Su di lui avevamo scommesso forte dopo che The
Pull si era aperto una breccia con il suo appassionato suono acustico,
lasciando sperare che Viesselman potesse ancora rilanciare le tante ombre di quei
folksinger che scrutano nell'intimo dell'animo umano. Il piccolo tour italiano
che accompagnò quel disco rivelava già un ragazzo introverso: lo ricordo sperduto
e forse un po' deluso per una serata in un piccolo club milanese dove gli scarsi
avventori erano letteralmente rapiti dalle sue ballate. Difficile dire quali cause
gli abbiano inferto i colpi più duri, se sia stato soltanto un personale ritiro
o qualcosa di più complesso, una disillusione che ha avuto a che fare con la musica
stessa: di fatto Viesselman ha abbandonato definitivamente la madre patria e si
è stabilito in Europa, trovando il suo "Eldorado" in Norvegia e nella collaboraizone
con alcuni musicisti locali.
If You Lose Your Light nasce così, dopo che
alcuni talent scout del luogo restano fulminati da una esibizione per sole voce
e chitarra al Jazz Club di Oslo. Pochi mesi dopo Viesselman firma un contratto
con la Sony norvegese (altro mondo, evidentemente, rispetto alle pastoie dei talent
show nostrani...) e trova una distribuzione internazionale grazie agli olandesi
della Continental Song City (gli stessi che ci hanno regalato Isreal Nash Gripka,
per intenderci). Noi ringraziamo gli amici norvegesi, i musicisti al fianco di
Kreg (Anne Lise Frøkedal, Sondre Meisfjord, Øystein Hvamen Rasmussen nel trio
di base) e la loro sensibilità, se possiamo ancora godere del talento di questo
songwriter partito dal Midwest americano per vagare nel vecchio continente.
If
You Lose Your Light è un po' il secondo tempo di The Pull, volendo ancora più
scarno ed essenziale nel costruire un sound basato su chitarre acustiche, pianoforte
e qualche voce di fondo che profuma di gospel. Viesselman non ha bisogno di molti
colori per ravvivare canzoni come If You Think You Know
Me, Tin Cups, The Great Deceiver
o la conclusiva, solitaria e commovente The Well.

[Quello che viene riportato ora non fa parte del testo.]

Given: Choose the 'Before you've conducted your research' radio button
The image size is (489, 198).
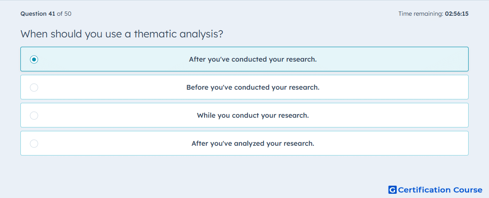Looking at the screenshot, I should [x=34, y=87].
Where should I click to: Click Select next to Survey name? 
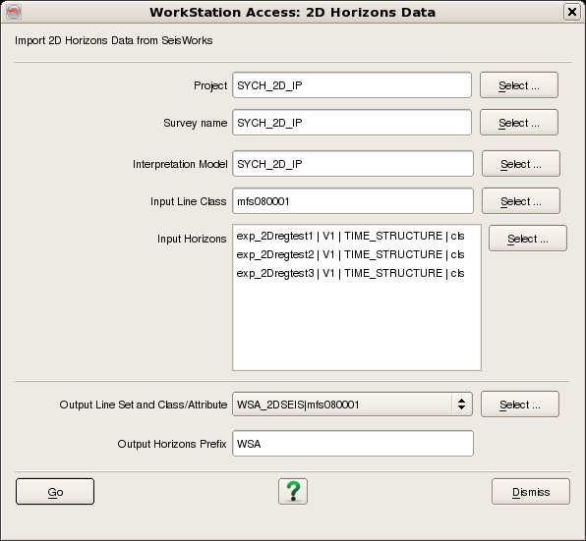click(x=519, y=123)
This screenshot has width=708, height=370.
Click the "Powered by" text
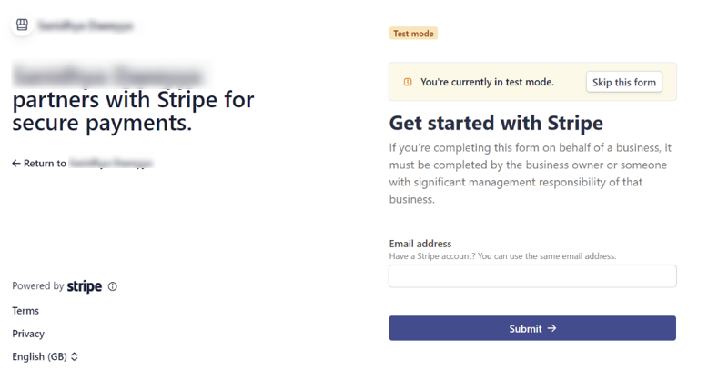pyautogui.click(x=37, y=286)
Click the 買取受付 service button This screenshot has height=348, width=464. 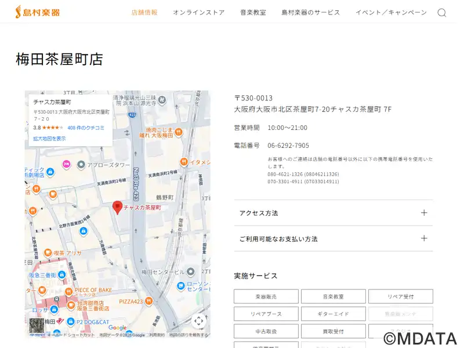pos(334,331)
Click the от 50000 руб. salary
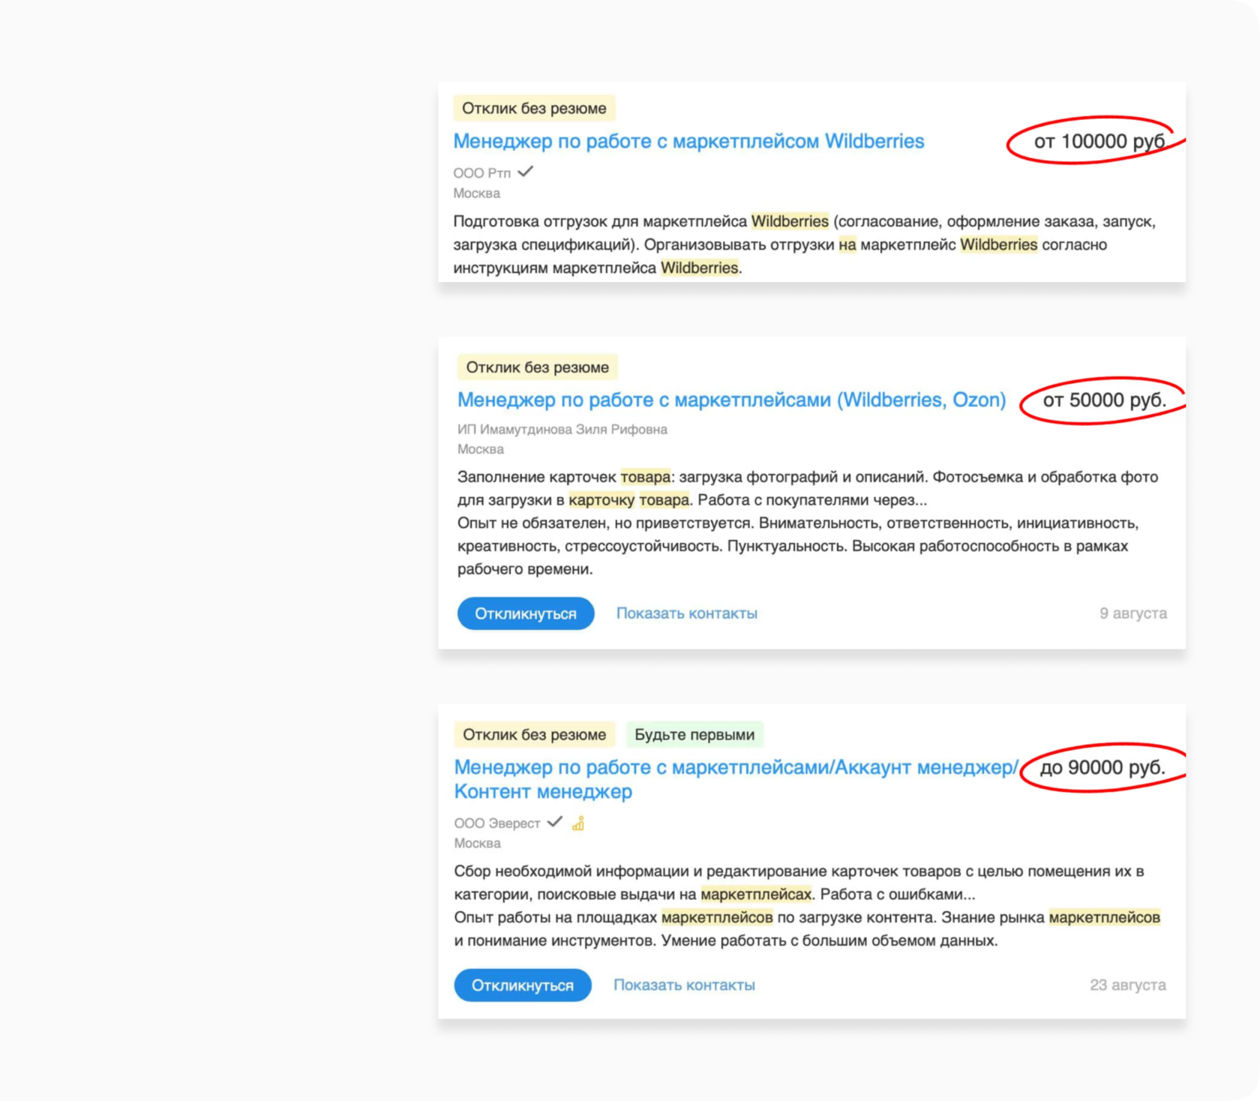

La tradizione in cui si immerge è quella che parte dal celtic soul di Van Morrison,
passa attraverso il John Martyn più tradizionalista e arriva ai giorni
nostri di Ray Lamontagne, un contemporaneo che a tratti è facile scomodare per
descrivere la musicalità soul che sprizza dalla voce di Viesselman. Ce lo dimostrano
i momenti più luminosi dell'album: Frieze of Life,
stiliticamente molto legata al lavoro precedente The Pull, oppure Morning,
Come and Help Me, che effettivamente spinge nella direzione dell'esordio
del citato Lamontagne, con un coro black che soffia alle spalle; e ancora il dolce
pickin' dell'acustica e il fischiettio spensierato che accompagna una autobiografica
Emigration. Le melodie di Kreg Viesselman
sono calde e confortevoli, forse scontano un briciolo di eccessiva uniformità
(in fondo l'intero disco è costruito su precise dinamiche acustiche), ma conforta
ritrovare questa voce e queste storie.